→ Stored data
----------

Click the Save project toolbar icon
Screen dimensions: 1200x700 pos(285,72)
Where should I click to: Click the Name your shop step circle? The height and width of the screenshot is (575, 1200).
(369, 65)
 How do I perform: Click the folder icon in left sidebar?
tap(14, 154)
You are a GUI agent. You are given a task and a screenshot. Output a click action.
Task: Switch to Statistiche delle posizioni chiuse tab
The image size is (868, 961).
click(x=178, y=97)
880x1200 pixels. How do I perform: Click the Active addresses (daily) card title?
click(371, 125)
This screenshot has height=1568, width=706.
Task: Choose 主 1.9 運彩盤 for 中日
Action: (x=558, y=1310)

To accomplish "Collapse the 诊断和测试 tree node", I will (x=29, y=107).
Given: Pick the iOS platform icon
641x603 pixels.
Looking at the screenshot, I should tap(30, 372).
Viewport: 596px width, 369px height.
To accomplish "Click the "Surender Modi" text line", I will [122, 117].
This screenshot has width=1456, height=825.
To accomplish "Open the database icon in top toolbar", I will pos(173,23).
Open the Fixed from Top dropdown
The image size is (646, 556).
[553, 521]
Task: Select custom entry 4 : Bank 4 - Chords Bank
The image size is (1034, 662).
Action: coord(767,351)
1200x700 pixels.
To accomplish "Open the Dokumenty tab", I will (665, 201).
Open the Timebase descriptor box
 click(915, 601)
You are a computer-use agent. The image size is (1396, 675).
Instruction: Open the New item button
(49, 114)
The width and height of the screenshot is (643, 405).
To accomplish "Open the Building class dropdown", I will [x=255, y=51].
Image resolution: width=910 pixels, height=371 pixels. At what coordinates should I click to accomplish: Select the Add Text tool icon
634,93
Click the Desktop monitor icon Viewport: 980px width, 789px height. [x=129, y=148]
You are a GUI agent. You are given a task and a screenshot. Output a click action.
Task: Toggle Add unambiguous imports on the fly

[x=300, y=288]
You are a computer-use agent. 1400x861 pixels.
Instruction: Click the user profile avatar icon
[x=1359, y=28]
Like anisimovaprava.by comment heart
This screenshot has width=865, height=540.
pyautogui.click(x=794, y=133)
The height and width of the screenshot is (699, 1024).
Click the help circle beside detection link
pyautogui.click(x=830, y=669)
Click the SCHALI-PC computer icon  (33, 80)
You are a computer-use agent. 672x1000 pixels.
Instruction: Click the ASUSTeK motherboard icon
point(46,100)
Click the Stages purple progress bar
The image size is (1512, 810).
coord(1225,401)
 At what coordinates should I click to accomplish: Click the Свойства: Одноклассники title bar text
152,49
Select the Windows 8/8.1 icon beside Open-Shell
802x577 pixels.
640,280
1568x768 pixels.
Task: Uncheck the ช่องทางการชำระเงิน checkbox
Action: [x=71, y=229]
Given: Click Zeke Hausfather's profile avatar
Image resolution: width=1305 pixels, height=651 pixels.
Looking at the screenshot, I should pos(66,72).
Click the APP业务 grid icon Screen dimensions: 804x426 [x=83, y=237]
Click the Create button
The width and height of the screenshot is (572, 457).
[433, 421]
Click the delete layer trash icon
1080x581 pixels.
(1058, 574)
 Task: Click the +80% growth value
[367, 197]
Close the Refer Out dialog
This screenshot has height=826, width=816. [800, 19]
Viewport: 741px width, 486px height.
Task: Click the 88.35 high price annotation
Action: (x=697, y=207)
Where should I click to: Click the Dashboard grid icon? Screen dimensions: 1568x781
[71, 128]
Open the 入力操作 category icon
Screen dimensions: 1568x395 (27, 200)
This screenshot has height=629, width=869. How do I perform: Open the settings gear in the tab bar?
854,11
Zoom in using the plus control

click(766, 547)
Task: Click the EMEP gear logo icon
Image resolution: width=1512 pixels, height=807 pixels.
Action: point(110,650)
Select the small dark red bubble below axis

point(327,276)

----------

Output only a verbatim copy of the lines spanning from the line that contains "Click the SCHALI-PC" to the end of the records above.

→ Result of the exercise
Click the SCHALI-PC computer icon  (33, 80)
You are a computer-use agent. 672x1000 pixels.
Instruction: Click the ASUSTeK motherboard icon
point(46,100)
Click the Stages purple progress bar
The image size is (1512, 810).
coord(1225,401)
 At what coordinates should I click to accomplish: Click the Свойства: Одноклассники title bar text
152,49
Select the Windows 8/8.1 icon beside Open-Shell
802x577 pixels.
640,280
1568x768 pixels.
Task: Uncheck the ช่องทางการชำระเงิน checkbox
Action: [x=71, y=229]
Given: Click Zeke Hausfather's profile avatar
Image resolution: width=1305 pixels, height=651 pixels.
Looking at the screenshot, I should pos(66,72).
Click the APP业务 grid icon Screen dimensions: 804x426 [x=83, y=237]
Click the Create button
The width and height of the screenshot is (572, 457).
[433, 421]
Click the delete layer trash icon
1080x581 pixels.
(1058, 574)
 Task: Click the +80% growth value
[367, 197]
Close the Refer Out dialog
This screenshot has height=826, width=816. [800, 19]
Viewport: 741px width, 486px height.
Task: Click the 88.35 high price annotation
Action: (x=697, y=207)
Where should I click to: Click the Dashboard grid icon? Screen dimensions: 1568x781
[71, 128]
Open the 入力操作 category icon
Screen dimensions: 1568x395 (27, 200)
This screenshot has height=629, width=869. How do I perform: Open the settings gear in the tab bar?
854,11
Zoom in using the plus control

click(766, 547)
Task: Click the EMEP gear logo icon
Image resolution: width=1512 pixels, height=807 pixels.
Action: point(110,650)
Select the small dark red bubble below axis

point(327,276)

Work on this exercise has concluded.